Seemed like slow progress again, with lots of cutting and tinkering around the stepped fascia and then the velux units. Appear to have a bit of a dodgy batch of slates in the latest pallet, after two uniformly excellent pallets. Lots of "fool's gold" in them, and an annoyingly high number of rattly slates with fault-lines that fracture either when I'm cutting them, or, worse still, when they're in place.
Forgot the camera today. Also forgot cutlery, mug and milk, so lunch was a dry roll supplemented with chunks of cheese nibbled straight from the block, lubricated with water from the bottle!
Came over all cold and shivery late in the afternoon, and back was giving me gyp so I decide to knock off early. Hunted down a watch and discovered that it was almost half past six!
Should get past the velux tomorrow, after which things will speed up markedly. In danger of running out of slates if I can't get some delivered on Wednesday.
Need to turn my mind to the design of the verandah, and cadjole someone into shifting the earth so we can get it started. Also need to pull some more wires so Mal can close up the walls, but that can wait for a rainy day. In the meantime, while the sun is shining I'm making hay on the roof.
Talking of hay, dropped in at the Bells (next-door neighbours) and asked if I could store the straw in their barn for a week or so when it's delivered.
As there are no pictures today, I thought I'd let you see the traumatic effect that building a house can have on the hair (I've promised not to have mine cut until it's finished). The first pictures was taken during the foundation walls in June.

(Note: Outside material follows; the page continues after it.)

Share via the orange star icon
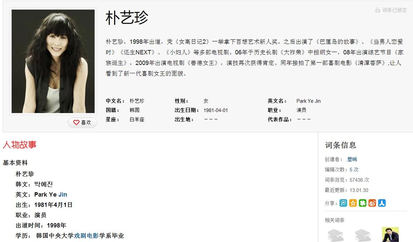Viewport: 413px width, 242px height. point(353,203)
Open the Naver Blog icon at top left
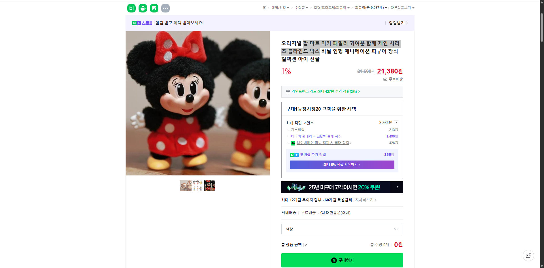 pos(131,8)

The seconds was taken tonight...

Sunday, 26 August 2007

August 26th - An appeal

Spent the morning bracing the scaffold, building another tower and lugging the planks up to form a platform. Another lovely day, but not as hot as the last couple. Discovered that slating around the stepped roofline at the front of the house was pretty tricky and time-consuming, with lots of cutting and a bit of lead flashing to work out. Our three boys and Buggy and Boo were on site, but disappeared for three hours up the hill with a picnic, arriving back muddy, bloody and shattered.

Mal spent the day inside, framing up the internal walls on the first floor. He's off the job for a week, fitting a kitchen in Edinburgh and cladding a house near Berwick.

I had a call from Tom Wilkinson in the evening. He's the contractor who'll be baling the straw later this week. Quoted £2 / bale, or £2.50 delivered.

And now the appeal. Building straw walls is traditionally tackled by a group of lusty, energetic volunteers - no honestly, it really is! A bit like an Amish barn-raising, but without the beards. I'm planning to get the straw into the walls during the first week of September starting on Saturday 1st. If anyone out there in blog-land feels like a day or two of wholesome manual toil in a gorgeous part of the country, maybe even learning a new skill or two I'd love to hear from you. Drop me an email at or call me on 01573 440761.

Plenty of on-site camping space and a few local B&Bs if you want to make a holiday of it. Food, drink, banter and guaranteed fine weather will be provided.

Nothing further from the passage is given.